> _DOCUMENT_:
+ + + + +

Challenges (mai 2018) Haro sur les ressources humaines qui ont fait de la révolution digitale leur nouvelle martingale ! Une étude du cabinet révèle que près d’un Français sur dix estime qu’il perdra son emploi en raison du numérique dans les prochaines années.
Fête du Travail?!? Au lendemain d'un 1er mai aux faux airs de Mai 68, c'est une étude criante de lucidité qu'a publié, ce 3 mai, le cabinet Julhiet Sterwen - entité née de la fusion en 2015 des sociétés de conseil Bernard Julhiet et SterWen Consulting – sur l'opinion des salariés français sur le monde du travail de demain. En tête, ces salariés se révèlent particulièrement éclairés sur l'impact de la révolution digitale sur leur métier et vie de bureau au quotidien. Un vrai avertissement pour les entreprises et dirigeants qui ont fait de cette révolution le nouveau Graal dans leur quête de performance.

+ + + + +

> _DONNÉES_:
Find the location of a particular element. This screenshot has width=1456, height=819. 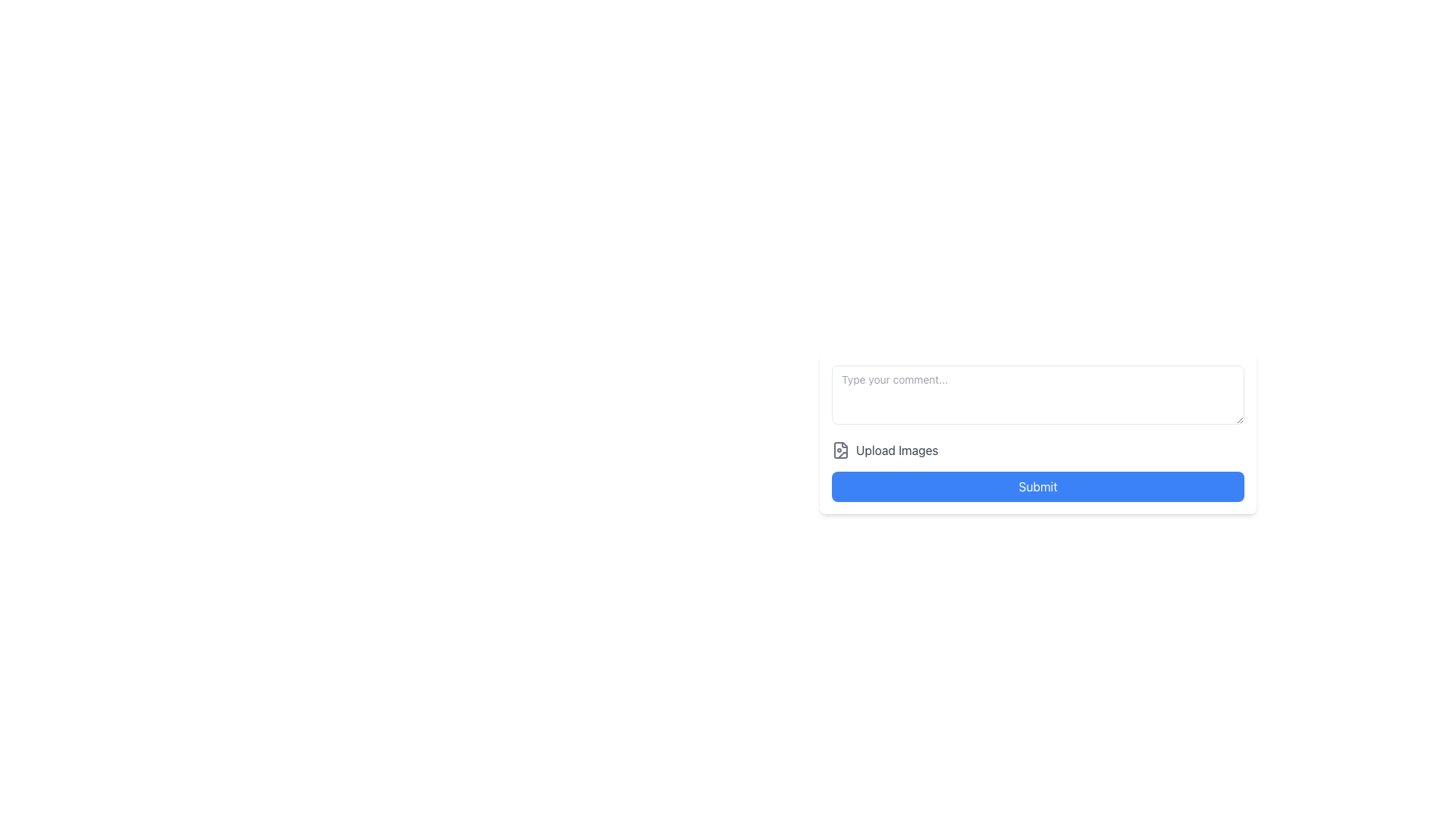

the multiline text input area for user comments by tabbing into the field is located at coordinates (1037, 394). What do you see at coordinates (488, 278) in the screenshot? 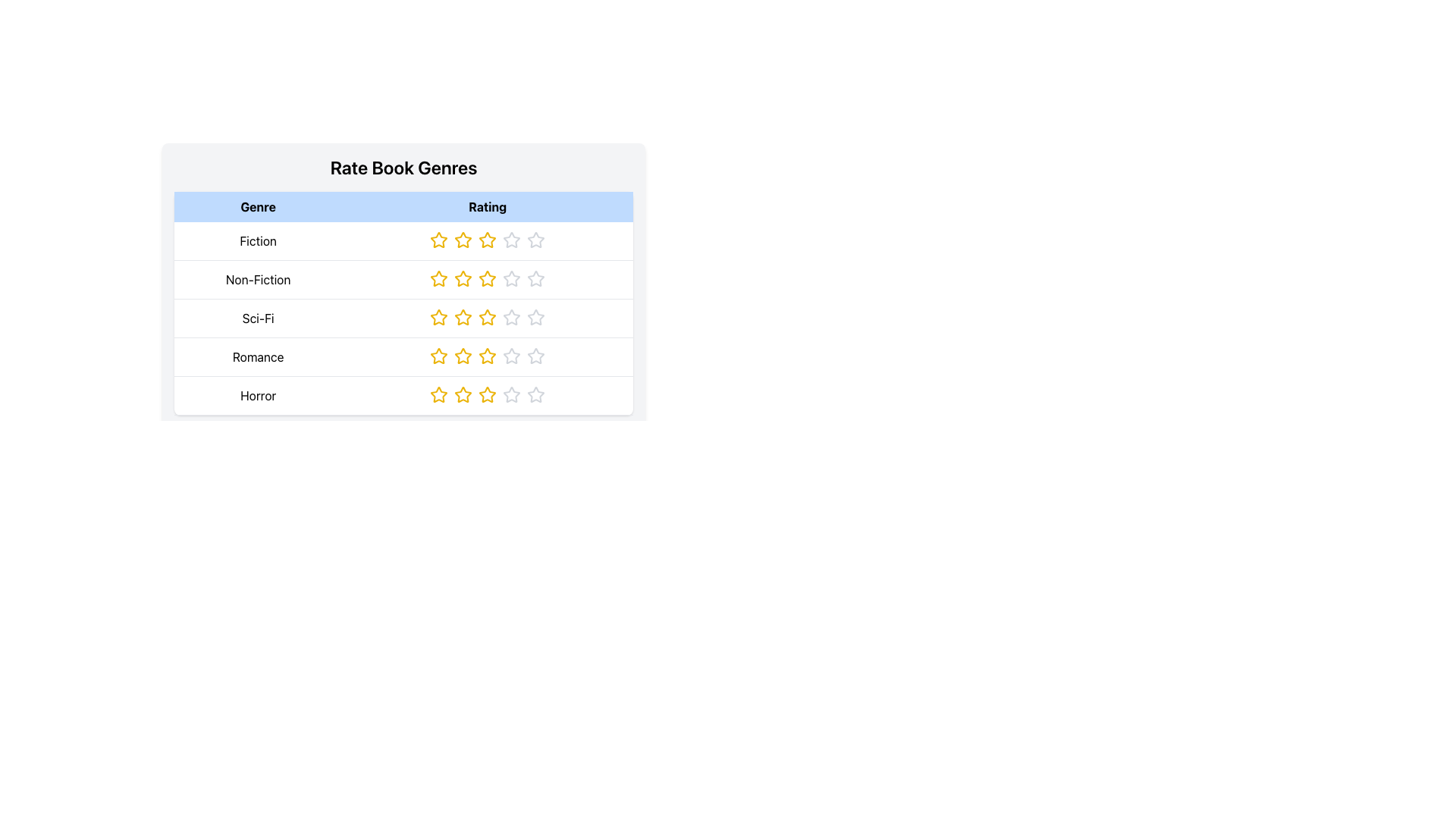
I see `the third yellow star icon in the 'Non-Fiction' rating row` at bounding box center [488, 278].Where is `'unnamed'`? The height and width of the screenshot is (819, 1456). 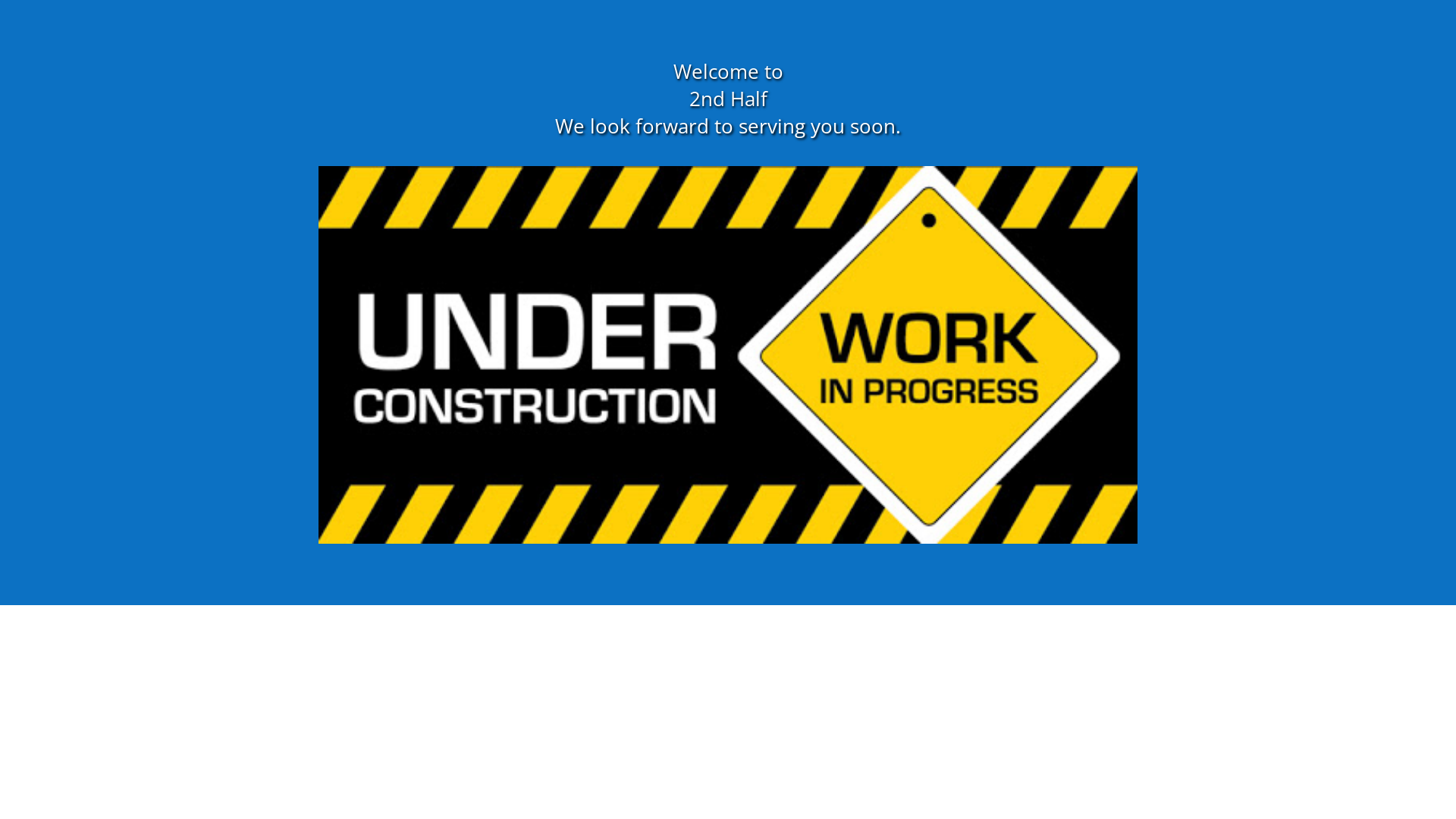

+ + + + +

> _CONSIGNES_:
A: Recopiez l'article, s'il vous plaît, depuis « Fête du Travail?!? » jusqu'à « quête de performance. », en substituant « employés » à « salariés ».
B: D'après l'article, de quelle fusion est né le cabinet Julhiet Sterwen ?
C: Dites si chaque affirmation concorde avec l'article, en citant les mots décisifs :
(i) Près d'un Français sur dix pense perdre son emploi à cause du numérique.
(ii) L'étude a été publiée le 1er mai.
(iii) Les salariés se montrent mal informés de l'impact de la révolution digitale sur leur métier.

> _CORRIGÉ COMPLET_:
A:
Fête du Travail?!? Au lendemain d'un 1er mai aux faux airs de Mai 68, c'est une étude criante de lucidité qu'a publié, ce 3 mai, le cabinet Julhiet Sterwen - entité née de la fusion en 2015 des sociétés de conseil Bernard Julhiet et SterWen Consulting – sur l'opinion des employés français sur le monde du travail de demain. En tête, ces employés se révèlent particulièrement éclairés sur l'impact de la révolution digitale sur leur métier et vie de bureau au quotidien. Un vrai avertissement pour les entreprises et dirigeants qui ont fait de cette révolution le nouveau Graal dans leur quête de performance.

B: De la fusion, en 2015, des sociétés de conseil Bernard Julhiet et SterWen Consulting.

C:
(i) Oui : « près d’un Français sur dix estime qu’il perdra son emploi en raison du numérique dans les prochaines années ».
(ii) Non : « qu'a publié, ce 3 mai, le cabinet Julhiet Sterwen ».
(iii) Non : « ces salariés se révèlent particulièrement éclairés sur l'impact de la révolution digitale sur leur métier ».